Figure 2Classical neutrophil functions. (1) Neutrophils actively patrol the circulation and are able to detect host-derived and pathogen-derived inflammatory signals via interaction with endothelial cells. (2) Neutrophils become tethered and roll along the endothelial wall in a process mediated by selectins. (3) Activation of integrins causes firm adhesion. (4) Cytoskeletal rearrangement allows migration through the endothelial junction. (5) Once in the interstium, neutrophils are exposed to a medley of chemoattractants and begin to migrate to the site of injury. (6) Neutrophils secrete a range of cytokines that participate in orchestrating the immune response. (7) Bacterial killing is achieved through phagocytosis, exposing entrapped bacteria to antimicrobial proteins and reactive oxygen species within the phagolysosome. (8) NETosis is a process by which decondensed chromatin is extruded into the extracellular space covered with an array of neutrophil-derived antimicrobial protein. (9) To migrate through dense extracellular matrices, neutrophils use granules containing high concentrations of proteases. (10) Clearance of an apoptotic neutrophil by a macrophage. Once an infection is contained, apoptosis and clearance of apoptotic neutrophils are central to the resolution of inflammation. Persistence of a proinflammatory neutrophilic response is associated with greater tissue damage. NETosis, generation of neutrophil extracellular traps.

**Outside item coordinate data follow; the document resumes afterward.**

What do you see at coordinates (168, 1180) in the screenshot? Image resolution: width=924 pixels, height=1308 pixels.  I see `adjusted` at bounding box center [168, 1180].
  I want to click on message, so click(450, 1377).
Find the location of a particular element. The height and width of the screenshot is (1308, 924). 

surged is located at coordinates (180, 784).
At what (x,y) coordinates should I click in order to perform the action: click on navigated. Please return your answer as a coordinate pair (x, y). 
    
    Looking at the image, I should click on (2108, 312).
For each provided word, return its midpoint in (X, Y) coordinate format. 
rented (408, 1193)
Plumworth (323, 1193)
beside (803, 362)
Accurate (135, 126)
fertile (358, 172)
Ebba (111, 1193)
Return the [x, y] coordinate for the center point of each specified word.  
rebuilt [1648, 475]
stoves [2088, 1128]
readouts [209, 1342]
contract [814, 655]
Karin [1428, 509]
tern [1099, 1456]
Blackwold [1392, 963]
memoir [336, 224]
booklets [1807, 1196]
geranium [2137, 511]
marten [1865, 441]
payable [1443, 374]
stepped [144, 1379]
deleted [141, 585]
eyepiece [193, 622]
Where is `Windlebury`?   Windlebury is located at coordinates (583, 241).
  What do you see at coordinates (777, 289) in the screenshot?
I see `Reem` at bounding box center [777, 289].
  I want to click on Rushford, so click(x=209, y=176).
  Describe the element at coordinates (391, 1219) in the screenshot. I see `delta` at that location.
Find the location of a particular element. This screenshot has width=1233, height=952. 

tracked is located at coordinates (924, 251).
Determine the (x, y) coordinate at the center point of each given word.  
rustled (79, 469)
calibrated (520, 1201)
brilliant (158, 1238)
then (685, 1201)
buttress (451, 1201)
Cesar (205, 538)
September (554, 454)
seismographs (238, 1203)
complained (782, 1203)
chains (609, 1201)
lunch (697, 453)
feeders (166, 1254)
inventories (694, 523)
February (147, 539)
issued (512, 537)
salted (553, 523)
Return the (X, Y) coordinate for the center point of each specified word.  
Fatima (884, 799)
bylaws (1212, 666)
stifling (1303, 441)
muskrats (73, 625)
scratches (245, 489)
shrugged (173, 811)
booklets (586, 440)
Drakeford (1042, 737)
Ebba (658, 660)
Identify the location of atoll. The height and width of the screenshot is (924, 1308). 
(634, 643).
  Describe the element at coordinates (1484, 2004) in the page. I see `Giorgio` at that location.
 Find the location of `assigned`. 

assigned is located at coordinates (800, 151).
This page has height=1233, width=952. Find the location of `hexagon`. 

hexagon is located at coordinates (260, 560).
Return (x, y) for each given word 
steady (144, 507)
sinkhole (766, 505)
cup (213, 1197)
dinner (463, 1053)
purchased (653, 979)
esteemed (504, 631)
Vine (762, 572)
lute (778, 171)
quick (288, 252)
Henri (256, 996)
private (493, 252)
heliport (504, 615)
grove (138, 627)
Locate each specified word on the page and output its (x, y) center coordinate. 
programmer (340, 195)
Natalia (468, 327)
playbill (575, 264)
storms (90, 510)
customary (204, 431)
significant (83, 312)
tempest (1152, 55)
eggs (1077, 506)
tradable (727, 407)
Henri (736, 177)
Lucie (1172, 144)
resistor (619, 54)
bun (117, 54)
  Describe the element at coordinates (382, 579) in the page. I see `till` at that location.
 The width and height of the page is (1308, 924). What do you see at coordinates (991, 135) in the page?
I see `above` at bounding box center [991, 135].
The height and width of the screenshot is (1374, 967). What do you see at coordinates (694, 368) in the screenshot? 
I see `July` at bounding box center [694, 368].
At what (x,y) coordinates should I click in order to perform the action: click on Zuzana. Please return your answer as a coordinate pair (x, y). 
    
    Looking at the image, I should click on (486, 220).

Neutrophil functions in healthy preterm and term neonates compared with healthy adult values
| Neutrophil function | Preterm infant | Term infant |
| Migratory ability | ↓↓ | ↓ |
| Degranulation | ↓↓ | ↓/ ↔ |
| Phagocytosis | ↓↓ | ↔ |
| NET generation | ↓↓ | ↓ |
| ROS generation | ↔ | ↔ |
References are as given.
↔, similar ‘normal’ function; ↓, reduced function; NET, neutrophil extracellular trap; ROS, reactive oxygen species.